Construction giant Carillion had just £29 million in cash by the time it went bust, according to its interim chief executive.
Keith Cochrane said the company was in talks with the Government to save it for months and added that it was "regrettable" that discussions to arrange short-term funding had been unsuccessful.
In a High Court document, Cochrane added that Carillion made a "formal request" for support from the Government on December 31, following talks during the final months of 2017.
As recently as Sunday (January 14), directors believed that a "constructive dialogue regarding short-term funding" was under way in order to rescue the company, Cochrane said.
However, while discussions were ongoing, he accused the Royal Bank of Scotland (RBS) of taking "unilateral action which in the company's view undermined the group's efforts to conserve cash."
He said the RBS asked for certain bank payments to be pre-paid, which had a negative impact on the company's liquidity of between £2 million and £20 million.
The Government then denied the company's final request for help which led directors to conclude that it was insolvent.

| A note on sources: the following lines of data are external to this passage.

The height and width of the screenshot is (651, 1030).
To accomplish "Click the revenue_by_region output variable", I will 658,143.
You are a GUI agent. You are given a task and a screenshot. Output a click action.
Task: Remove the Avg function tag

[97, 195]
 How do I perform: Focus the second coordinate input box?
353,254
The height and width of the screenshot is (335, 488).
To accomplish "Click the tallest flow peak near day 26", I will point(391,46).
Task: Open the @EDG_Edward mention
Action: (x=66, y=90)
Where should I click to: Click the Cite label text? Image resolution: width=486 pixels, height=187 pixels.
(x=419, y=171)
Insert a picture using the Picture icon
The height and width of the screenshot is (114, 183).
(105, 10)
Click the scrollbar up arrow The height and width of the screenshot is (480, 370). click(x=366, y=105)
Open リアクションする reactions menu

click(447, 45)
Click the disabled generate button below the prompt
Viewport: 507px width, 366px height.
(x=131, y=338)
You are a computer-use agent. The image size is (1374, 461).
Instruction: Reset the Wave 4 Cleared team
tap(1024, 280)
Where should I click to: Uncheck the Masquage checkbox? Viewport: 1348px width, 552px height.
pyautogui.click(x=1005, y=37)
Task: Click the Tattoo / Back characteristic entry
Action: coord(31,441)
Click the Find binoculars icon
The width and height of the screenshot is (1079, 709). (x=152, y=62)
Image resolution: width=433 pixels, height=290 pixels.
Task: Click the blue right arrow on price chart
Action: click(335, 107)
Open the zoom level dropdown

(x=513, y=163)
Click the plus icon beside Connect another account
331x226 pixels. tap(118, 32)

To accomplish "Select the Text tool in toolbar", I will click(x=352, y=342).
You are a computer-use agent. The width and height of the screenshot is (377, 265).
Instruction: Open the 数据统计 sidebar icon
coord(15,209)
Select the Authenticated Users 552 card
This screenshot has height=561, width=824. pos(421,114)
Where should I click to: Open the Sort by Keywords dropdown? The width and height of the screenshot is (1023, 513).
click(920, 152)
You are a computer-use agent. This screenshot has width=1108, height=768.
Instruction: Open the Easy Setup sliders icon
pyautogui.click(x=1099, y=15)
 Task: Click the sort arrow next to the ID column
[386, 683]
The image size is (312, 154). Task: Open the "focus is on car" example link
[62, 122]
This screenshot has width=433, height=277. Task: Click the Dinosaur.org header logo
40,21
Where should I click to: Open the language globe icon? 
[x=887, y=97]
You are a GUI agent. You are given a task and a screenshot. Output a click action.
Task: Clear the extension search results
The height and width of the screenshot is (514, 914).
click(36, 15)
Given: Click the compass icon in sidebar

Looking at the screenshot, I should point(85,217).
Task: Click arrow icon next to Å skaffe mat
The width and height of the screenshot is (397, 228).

Firms working for Carillion on private sector contracts will only have Government support until Wednesday, Cabinet Office minister David Lidington said.
Carillion is currently engaged in public sector or public-private partnership contracts worth £1.7 billion, including providing school dinners, cleaning and catering at NHS hospitals, construction work on rail projects such as HS2 and maintaining 50,000 Army base homes for the Ministry of Defence.
The group, which employs around 20,000 British workers, has been struggling under £900 million of debt and a £587 million pension deficit.